Directions ::
Please output each entry exactly as it appears.

The input ::

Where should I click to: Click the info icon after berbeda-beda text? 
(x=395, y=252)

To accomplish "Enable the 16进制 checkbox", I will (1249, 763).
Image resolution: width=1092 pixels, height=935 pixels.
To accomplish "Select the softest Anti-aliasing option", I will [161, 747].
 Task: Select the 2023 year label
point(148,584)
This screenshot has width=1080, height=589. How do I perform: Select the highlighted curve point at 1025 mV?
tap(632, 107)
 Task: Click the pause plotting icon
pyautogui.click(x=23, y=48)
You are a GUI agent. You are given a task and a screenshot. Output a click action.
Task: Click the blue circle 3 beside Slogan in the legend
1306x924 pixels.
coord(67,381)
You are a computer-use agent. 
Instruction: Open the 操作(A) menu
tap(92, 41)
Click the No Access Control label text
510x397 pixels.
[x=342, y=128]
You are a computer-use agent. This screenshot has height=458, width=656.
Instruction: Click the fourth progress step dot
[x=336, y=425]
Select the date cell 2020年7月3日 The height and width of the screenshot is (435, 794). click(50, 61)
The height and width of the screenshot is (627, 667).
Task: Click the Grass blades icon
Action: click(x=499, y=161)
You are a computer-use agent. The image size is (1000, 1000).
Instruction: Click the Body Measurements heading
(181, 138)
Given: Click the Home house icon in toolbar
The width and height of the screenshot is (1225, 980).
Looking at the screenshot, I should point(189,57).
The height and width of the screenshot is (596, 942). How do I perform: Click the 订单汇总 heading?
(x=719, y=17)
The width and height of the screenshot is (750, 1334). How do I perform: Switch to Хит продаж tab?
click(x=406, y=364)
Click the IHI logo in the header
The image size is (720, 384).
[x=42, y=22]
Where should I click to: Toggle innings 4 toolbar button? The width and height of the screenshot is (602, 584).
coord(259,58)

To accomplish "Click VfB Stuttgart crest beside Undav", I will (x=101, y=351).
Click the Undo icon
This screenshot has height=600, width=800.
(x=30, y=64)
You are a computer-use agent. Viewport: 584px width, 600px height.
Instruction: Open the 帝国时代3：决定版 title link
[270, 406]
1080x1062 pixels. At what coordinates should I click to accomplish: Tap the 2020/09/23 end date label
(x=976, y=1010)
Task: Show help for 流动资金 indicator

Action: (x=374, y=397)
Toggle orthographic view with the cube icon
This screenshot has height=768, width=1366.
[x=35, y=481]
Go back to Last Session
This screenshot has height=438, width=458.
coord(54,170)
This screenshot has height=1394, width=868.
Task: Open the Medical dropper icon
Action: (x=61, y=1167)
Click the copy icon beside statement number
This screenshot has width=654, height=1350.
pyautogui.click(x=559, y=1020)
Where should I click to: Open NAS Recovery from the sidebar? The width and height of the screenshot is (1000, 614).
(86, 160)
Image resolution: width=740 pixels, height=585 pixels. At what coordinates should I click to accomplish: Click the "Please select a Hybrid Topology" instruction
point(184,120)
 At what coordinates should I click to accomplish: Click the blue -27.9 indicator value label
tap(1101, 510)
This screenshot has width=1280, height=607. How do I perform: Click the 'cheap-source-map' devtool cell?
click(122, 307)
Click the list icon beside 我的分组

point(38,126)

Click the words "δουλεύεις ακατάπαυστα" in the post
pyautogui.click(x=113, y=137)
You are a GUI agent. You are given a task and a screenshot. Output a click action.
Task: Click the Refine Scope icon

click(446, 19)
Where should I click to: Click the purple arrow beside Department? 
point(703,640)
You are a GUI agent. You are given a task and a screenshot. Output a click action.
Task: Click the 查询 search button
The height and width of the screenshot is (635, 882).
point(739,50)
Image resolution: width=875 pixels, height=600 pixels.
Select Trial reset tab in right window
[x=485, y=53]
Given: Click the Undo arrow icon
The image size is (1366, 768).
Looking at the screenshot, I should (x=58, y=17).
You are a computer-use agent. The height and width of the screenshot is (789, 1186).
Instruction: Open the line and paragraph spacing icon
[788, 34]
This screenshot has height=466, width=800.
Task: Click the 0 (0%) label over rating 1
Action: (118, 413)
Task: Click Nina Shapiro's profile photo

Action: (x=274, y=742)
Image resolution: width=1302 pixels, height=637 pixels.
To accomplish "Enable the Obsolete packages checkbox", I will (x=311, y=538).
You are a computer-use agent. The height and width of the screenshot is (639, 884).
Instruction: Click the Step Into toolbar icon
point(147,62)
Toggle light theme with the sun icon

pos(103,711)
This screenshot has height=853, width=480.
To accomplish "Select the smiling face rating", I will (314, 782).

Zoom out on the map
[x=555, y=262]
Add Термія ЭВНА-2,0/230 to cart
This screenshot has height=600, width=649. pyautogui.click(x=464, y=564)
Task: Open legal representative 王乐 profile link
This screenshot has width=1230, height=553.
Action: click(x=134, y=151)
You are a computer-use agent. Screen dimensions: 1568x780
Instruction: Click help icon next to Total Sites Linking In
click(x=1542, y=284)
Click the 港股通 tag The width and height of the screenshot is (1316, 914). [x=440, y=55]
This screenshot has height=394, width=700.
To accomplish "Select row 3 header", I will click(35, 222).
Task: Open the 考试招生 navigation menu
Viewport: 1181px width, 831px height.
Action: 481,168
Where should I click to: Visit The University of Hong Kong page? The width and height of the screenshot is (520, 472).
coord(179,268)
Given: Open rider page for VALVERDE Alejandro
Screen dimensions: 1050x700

Task answer ::
Where should I click to: Click the info icon after berbeda-beda text? 
(x=395, y=252)

To accomplish "Enable the 16进制 checkbox", I will (1249, 763).
Image resolution: width=1092 pixels, height=935 pixels.
To accomplish "Select the softest Anti-aliasing option", I will [161, 747].
 Task: Select the 2023 year label
point(148,584)
This screenshot has width=1080, height=589. How do I perform: Select the highlighted curve point at 1025 mV?
tap(632, 107)
 Task: Click the pause plotting icon
pyautogui.click(x=23, y=48)
You are a GUI agent. You are given a task and a screenshot. Output a click action.
Task: Click the blue circle 3 beside Slogan in the legend
1306x924 pixels.
coord(67,381)
You are a computer-use agent. 
Instruction: Open the 操作(A) menu
tap(92, 41)
Click the No Access Control label text
510x397 pixels.
[x=342, y=128]
You are a computer-use agent. This screenshot has height=458, width=656.
Instruction: Click the fourth progress step dot
[x=336, y=425]
Select the date cell 2020年7月3日 The height and width of the screenshot is (435, 794). click(50, 61)
The height and width of the screenshot is (627, 667).
Task: Click the Grass blades icon
Action: click(x=499, y=161)
You are a computer-use agent. The image size is (1000, 1000).
Instruction: Click the Body Measurements heading
(181, 138)
Given: Click the Home house icon in toolbar
The width and height of the screenshot is (1225, 980).
Looking at the screenshot, I should point(189,57).
The height and width of the screenshot is (596, 942). How do I perform: Click the 订单汇总 heading?
(x=719, y=17)
The width and height of the screenshot is (750, 1334). How do I perform: Switch to Хит продаж tab?
click(x=406, y=364)
Click the IHI logo in the header
The image size is (720, 384).
[x=42, y=22]
Where should I click to: Toggle innings 4 toolbar button? The width and height of the screenshot is (602, 584).
coord(259,58)

To accomplish "Click VfB Stuttgart crest beside Undav", I will (x=101, y=351).
Click the Undo icon
This screenshot has height=600, width=800.
(x=30, y=64)
You are a computer-use agent. Viewport: 584px width, 600px height.
Instruction: Open the 帝国时代3：决定版 title link
[270, 406]
1080x1062 pixels. At what coordinates should I click to accomplish: Tap the 2020/09/23 end date label
(x=976, y=1010)
Task: Show help for 流动资金 indicator

Action: (x=374, y=397)
Toggle orthographic view with the cube icon
This screenshot has height=768, width=1366.
[x=35, y=481]
Go back to Last Session
This screenshot has height=438, width=458.
coord(54,170)
This screenshot has height=1394, width=868.
Task: Open the Medical dropper icon
Action: (x=61, y=1167)
Click the copy icon beside statement number
This screenshot has width=654, height=1350.
pyautogui.click(x=559, y=1020)
Where should I click to: Open NAS Recovery from the sidebar? The width and height of the screenshot is (1000, 614).
(86, 160)
Image resolution: width=740 pixels, height=585 pixels. At what coordinates should I click to accomplish: Click the "Please select a Hybrid Topology" instruction
point(184,120)
 At what coordinates should I click to accomplish: Click the blue -27.9 indicator value label
tap(1101, 510)
This screenshot has width=1280, height=607. How do I perform: Click the 'cheap-source-map' devtool cell?
click(122, 307)
Click the list icon beside 我的分组

point(38,126)

Click the words "δουλεύεις ακατάπαυστα" in the post
pyautogui.click(x=113, y=137)
You are a GUI agent. You are given a task and a screenshot. Output a click action.
Task: Click the Refine Scope icon

click(446, 19)
Where should I click to: Click the purple arrow beside Department? 
point(703,640)
You are a GUI agent. You are given a task and a screenshot. Output a click action.
Task: Click the 查询 search button
The height and width of the screenshot is (635, 882).
point(739,50)
Image resolution: width=875 pixels, height=600 pixels.
Select Trial reset tab in right window
[x=485, y=53]
Given: Click the Undo arrow icon
The image size is (1366, 768).
Looking at the screenshot, I should (x=58, y=17).
You are a computer-use agent. The height and width of the screenshot is (789, 1186).
Instruction: Open the line and paragraph spacing icon
[788, 34]
This screenshot has height=466, width=800.
Task: Click the 0 (0%) label over rating 1
Action: (118, 413)
Task: Click Nina Shapiro's profile photo

Action: (x=274, y=742)
Image resolution: width=1302 pixels, height=637 pixels.
To accomplish "Enable the Obsolete packages checkbox", I will (x=311, y=538).
You are a computer-use agent. The height and width of the screenshot is (639, 884).
Instruction: Click the Step Into toolbar icon
point(147,62)
Toggle light theme with the sun icon

pos(103,711)
This screenshot has height=853, width=480.
To accomplish "Select the smiling face rating", I will (314, 782).

Zoom out on the map
[x=555, y=262]
Add Термія ЭВНА-2,0/230 to cart
This screenshot has height=600, width=649. pyautogui.click(x=464, y=564)
Task: Open legal representative 王乐 profile link
This screenshot has width=1230, height=553.
Action: click(x=134, y=151)
You are a computer-use agent. Screen dimensions: 1568x780
Instruction: Click help icon next to Total Sites Linking In
click(x=1542, y=284)
Click the 港股通 tag The width and height of the screenshot is (1316, 914). [x=440, y=55]
This screenshot has height=394, width=700.
To accomplish "Select row 3 header", I will click(35, 222).
Task: Open the 考试招生 navigation menu
Viewport: 1181px width, 831px height.
Action: 481,168
Where should I click to: Visit The University of Hong Kong page? The width and height of the screenshot is (520, 472).
coord(179,268)
Given: Open rider page for VALVERDE Alejandro
Screen dimensions: 1050x700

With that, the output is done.